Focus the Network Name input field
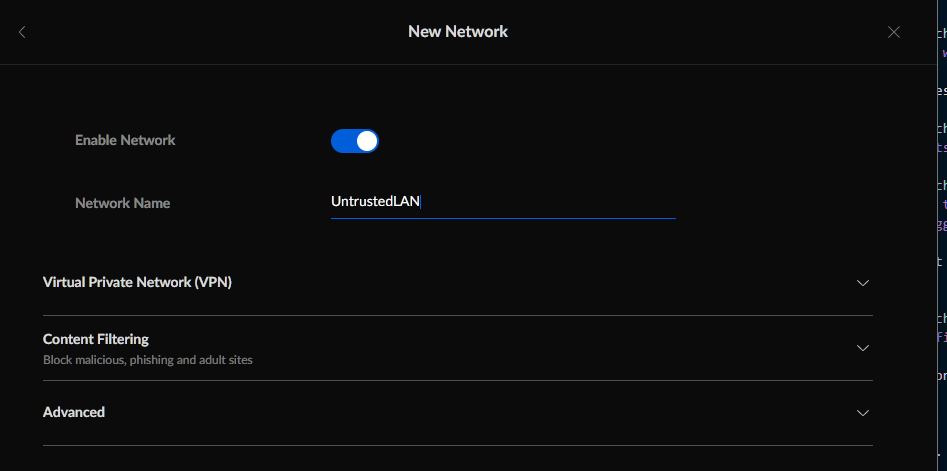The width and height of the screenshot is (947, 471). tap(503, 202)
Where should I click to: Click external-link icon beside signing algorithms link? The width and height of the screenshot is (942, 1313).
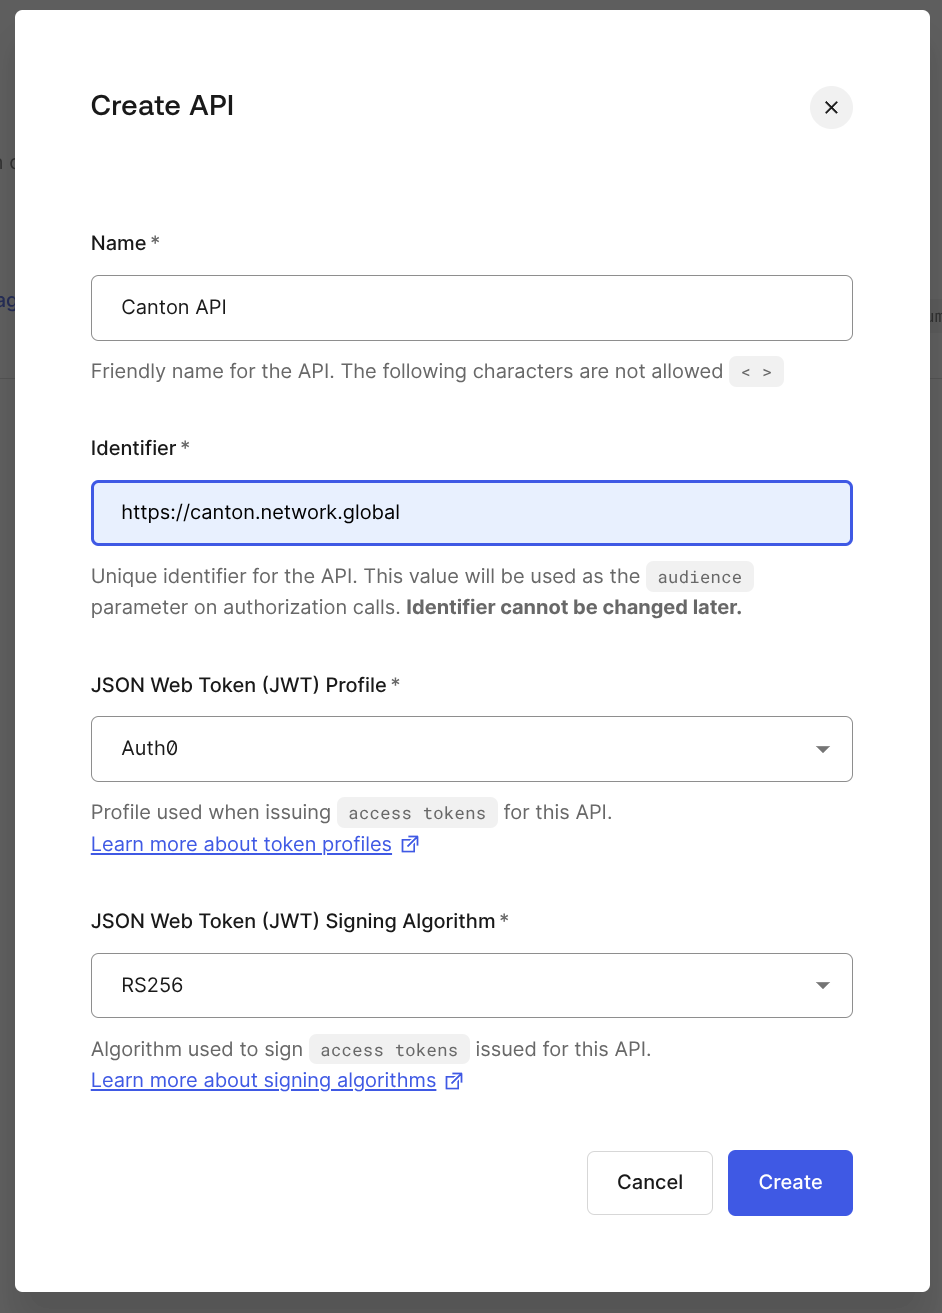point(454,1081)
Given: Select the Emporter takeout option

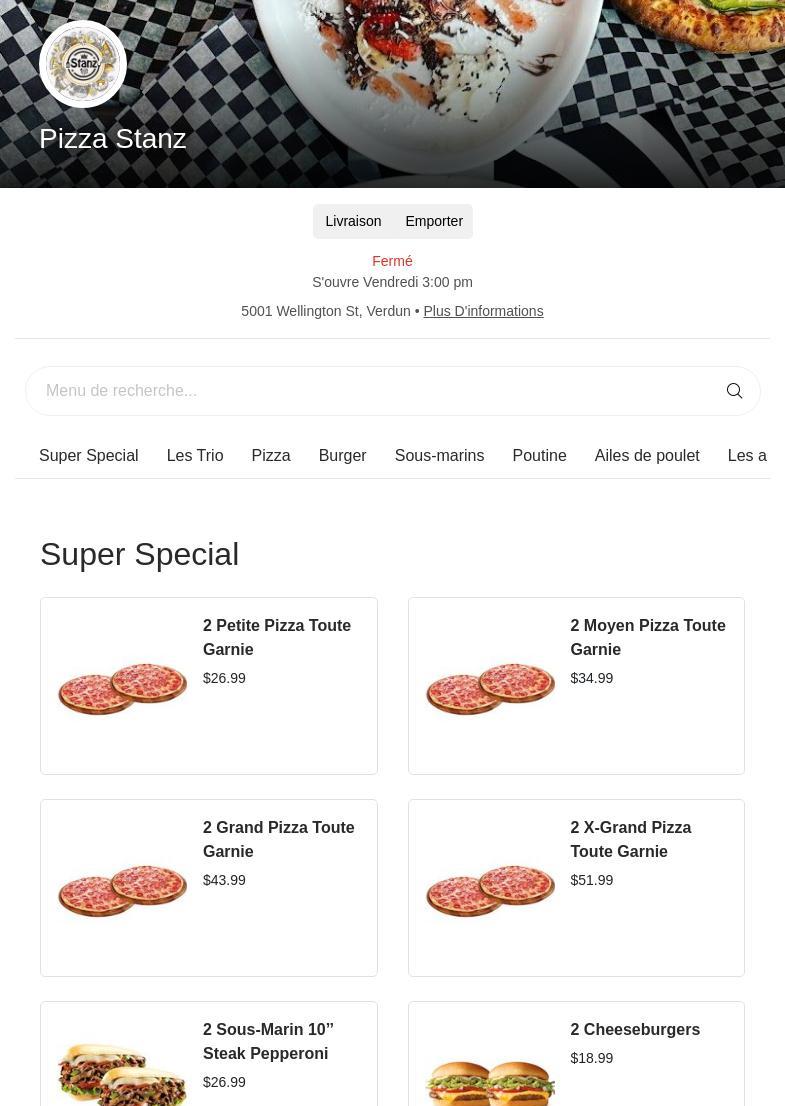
■ ■ ■
▶ _Problem to solve_:
Omit all images when repeating the data above exactly.

▶ _Solution for this exercise_:
Focus the Network Name input field
The width and height of the screenshot is (947, 471). tap(503, 202)
Where should I click to: Click external-link icon beside signing algorithms link? The width and height of the screenshot is (942, 1313).
point(454,1081)
Given: Select the Emporter takeout option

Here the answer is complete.